Thanks for your reply! That certainly is a nice little colour organ! Unfortunately, after looking at the code that was used i started to feel dizzy! ha! I'm still very new to this and the road I've been going down so far seems to click a bit better for me. I still like the idea though so will definitely have a go at your method after i get this working!
You seem to be thinking along the same lines as me. You're right, the audio I'm using at the moment is coming straight out of the Ipod headphone jack (I'm just taking it from the amplifier input). This of course means that it depends on the volume of the ipod. I have some ipod plugs on the way from the netherlands which will allow me to take a line out feed directly from the bottom of the ipod.
At the moment I'm planning on just seven bar graphs, one for each frequency from the MSGEQ7. Is there a way to expand those seven frequencies from the MSGEQ7 into more? If so, i would like to eventually display a larger spectrum.
The TI TLC5940 you suggest appears to add PWM pins to the Arduino. Is this correct? My understanding is that the analog signals coming from the MSGEQ7 cant be reproduced through PWM.

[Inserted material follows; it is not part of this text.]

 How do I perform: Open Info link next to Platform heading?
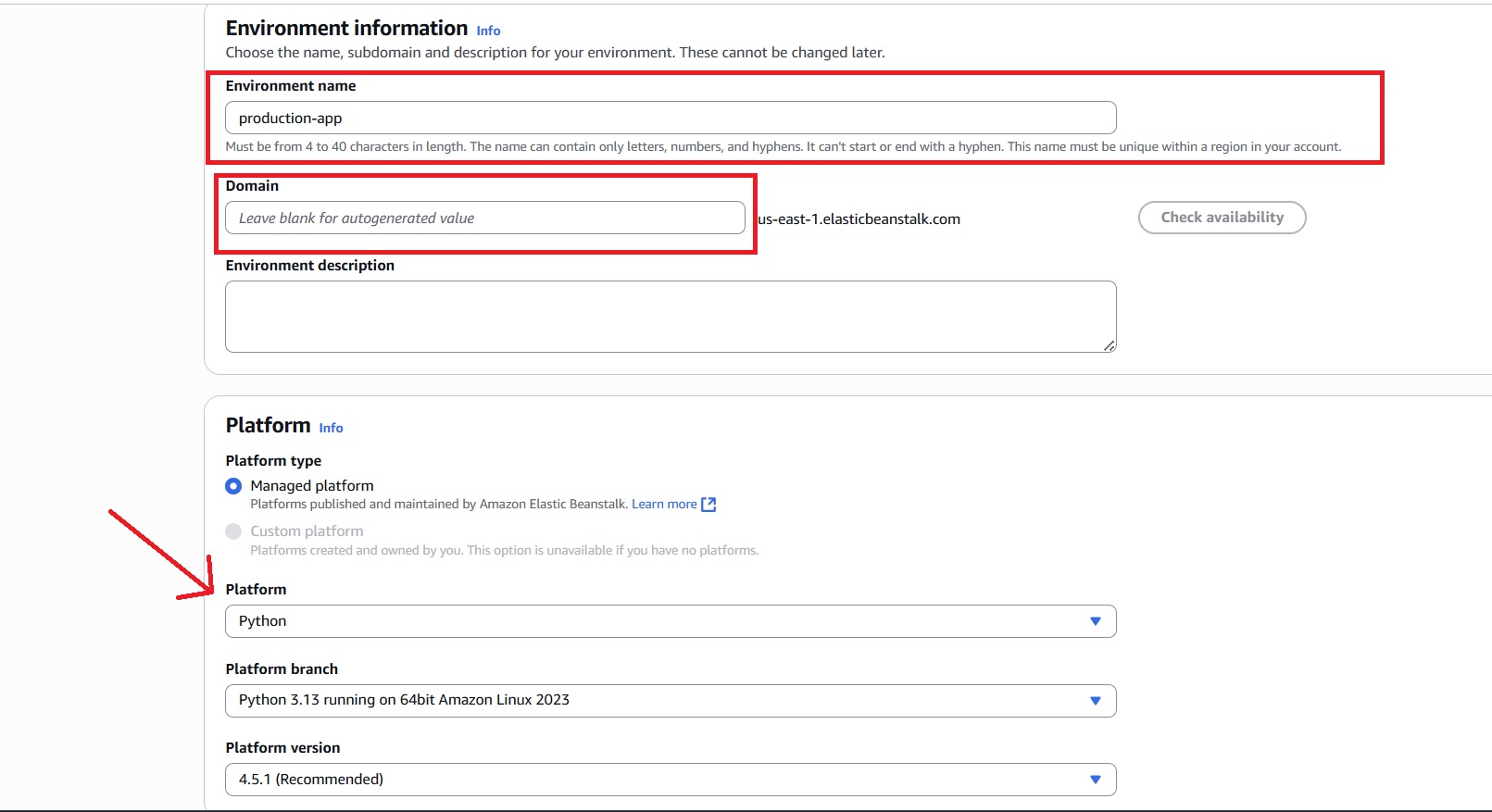(331, 428)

The LM3915 requires just one limiting resistor to program the LED current. The rest is done internally :0) I'm using a 180 ohm resistor with a 5v supply.

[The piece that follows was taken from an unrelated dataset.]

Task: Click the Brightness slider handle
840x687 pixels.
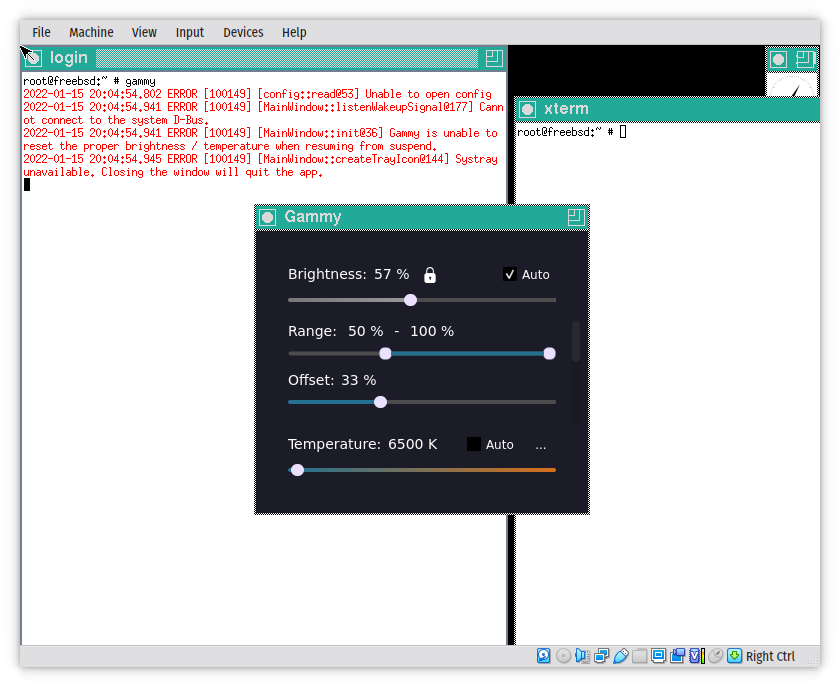Action: (410, 300)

Now...... with all that said, after posting this yesterday, i emailed the link to a friend who had a look and immediately sent me 2 options for achieving the result I'm after. He quickly "whipped up" some code and gave me a rundown of how to wire the circuit. In theory, it sounds perfect and after posting this I'm heading down to Jaycar to get some parts.

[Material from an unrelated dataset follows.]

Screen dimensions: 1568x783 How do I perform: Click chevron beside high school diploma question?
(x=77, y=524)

The idea is basically to use one LM3915 to drive seven multiplexed LED bar graphs. I always thought i'd need one LM3915 for each bar graph. Anyway, the Arduino would simply be used as a timer to signal the strobe and reset on the MSGEQ7 and to switch a transistor on each of the led bar graphs in sequence therefore allowing only one bar graph to display at a time.
Ive already tried this with two bargraphs on the breadboard and it seems to work well. Once i get the parts I'll wire it up, take a video and post the results.
The other option floated was to use a 555 timer and a decade counter to switch the transistors eliminating the need for an Arduino. This would be a preferable option if i was to box this project up! Would hate to hide my Arduino away in a dark box out of sight!
Once again thanks for your help guys! I've been kind of on the right road but just need that helping hand that only experience can give.
Once i get it up and running i'll post the results!